→ **Text passage**
------------------------------

B. The Distributor shall indemnify and hold the Trust harmless against any losses, claims, damages, liabilities or expenses (including reasonable counsel fees and expenses) resulting from any claim, demand, action or suit brought by any person other than the Distributor, which names the Trust and/or the Distributor as a party and is based upon and arises out of acts, errors or omissions of the Distributor constituting negligence, lack of good faith or willful misconduct in the performance of the Distributor's Shareholder Service duties under this Agreement.

15. In the event that either party requests the other to indemnify or hold it harmless hereunder, the party requesting indemnification (the "Indemnified Party") shall inform the other party (the "Indemnifying Party") of the relevant facts known to Indemnified Party concerning the matter in question. The Indemnified Party shall use reasonable care to identify and promptly to notify the Indemnifying Party concerning any matter which presents, or appears likely to present, a claim for indemnification. The Indemnifying Party shall have the election of defending the Indemnified Party against any claim which may be the subject of indemnification or of holding the Indemnified Party harmless hereunder. In the event the Indemnifying Party so elects, it will so notify the Indemnified Party and thereupon the Indemnifying Party shall take over defense of the claim and, if so requested by the Indemnifying Party, the Indemnified Party shall incur no further legal or other expenses related thereto for which it shall be entitled to indemnity or to being held harmless hereunder; provided, however, that nothing herein shall prevent the Indemnified Party from retaining counsel at its own expense to defend any claim. Except with the Indemnifying Party's prior written consent, the Indemnified Party shall in no event confess any claim or make any compromise in any matter in which the Indemnifying Party will be asked to indemnify or hold Indemnified Party harmless hereunder.

------------------------------

→ **Recorded data**
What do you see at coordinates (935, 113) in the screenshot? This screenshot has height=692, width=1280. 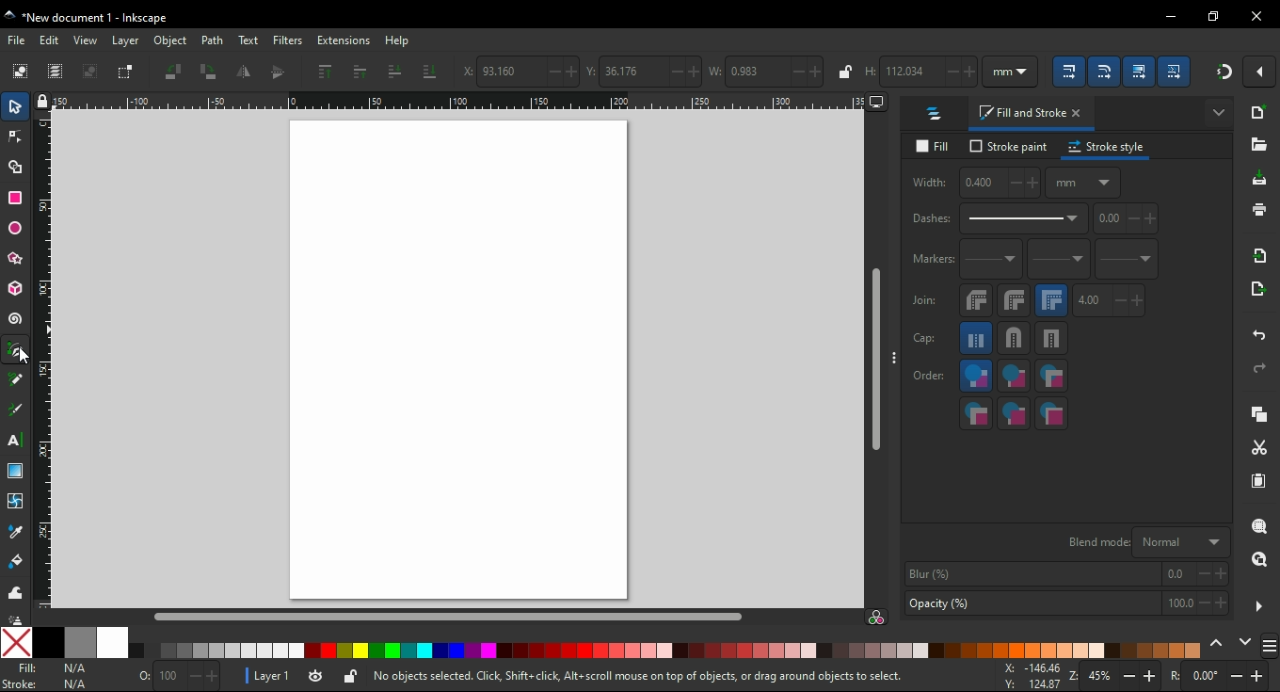 I see `layers and objects` at bounding box center [935, 113].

------------------------------

→ **Required tasks**
1. In the agreement excerpt on indemnification, what does the Indemnified Party need before it may confess a claim or make a compromise in a matter where indemnification will be sought?
2. Carry on the agreement excerpt on indemnification from its last sentence.

→ **Results for each task**
1. The Indemnifying Party's prior written consent.

2.
16. The Distributor shall provide the Trust, for review by its Board of Trustees, and the Trustees shall review, at least quarterly, a written report of the amounts expended pursuant to the Plan and the purposes for which such expenditures were made. Such written report shall be in a form satisfactory to the Trust and shall supply all information necessary for the Board to discharge its responsibilities, including its responsibilities pursuant to Rule 12b-1.

17. While this Plan is in effect, the selection and nomination of Trustees who are not interested persons of the Trust shall be committed to the discretion of the Trustees who are not interested persons.

18. The Trust shall preserve copies of this Plan and any agreements related to and all reports made pursuant to Section 16 hereof, for a period of not less than six years from the date of this Plan or any such report, as the case may be, the first two years in an easily accessible place.

19. This Plan shall be construed in accordance with the laws of the Commonwealth of Massachusetts and the applicable provisions of the Act. To the extent the applicable law of the Commonwealth of Massachusetts or any of the provisions herein conflict with the applicable provisions of the Act, the latter shall control.

20. The Distributor is hereby expressly put on notice of the limitation of shareholder liability as set forth in the Trust's Declaration of Trust and agrees that the obligations assumed by the Trust pursuant to this Plan and any agreements related to this Plan shall be limited in all cases to the Portfolio and its assets, and neither the Distributor nor its agents shall seek satisfaction of any such obligation from the shareholders or any shareholder of the Portfolio. In addition, neither the Distributor nor its agents shall seek satisfaction of any such obligations from the Trustees or any individual Trustee. The Distributor understands that the rights and obligations of any series of the Trust under the Trust's Declaration of Trust are separate and distinct from those of any and all other series.

21. If any provision of this Plan shall be held or made invalid by a court decision, statute, rule or otherwise the remainder of the Plan shall not be affected thereby.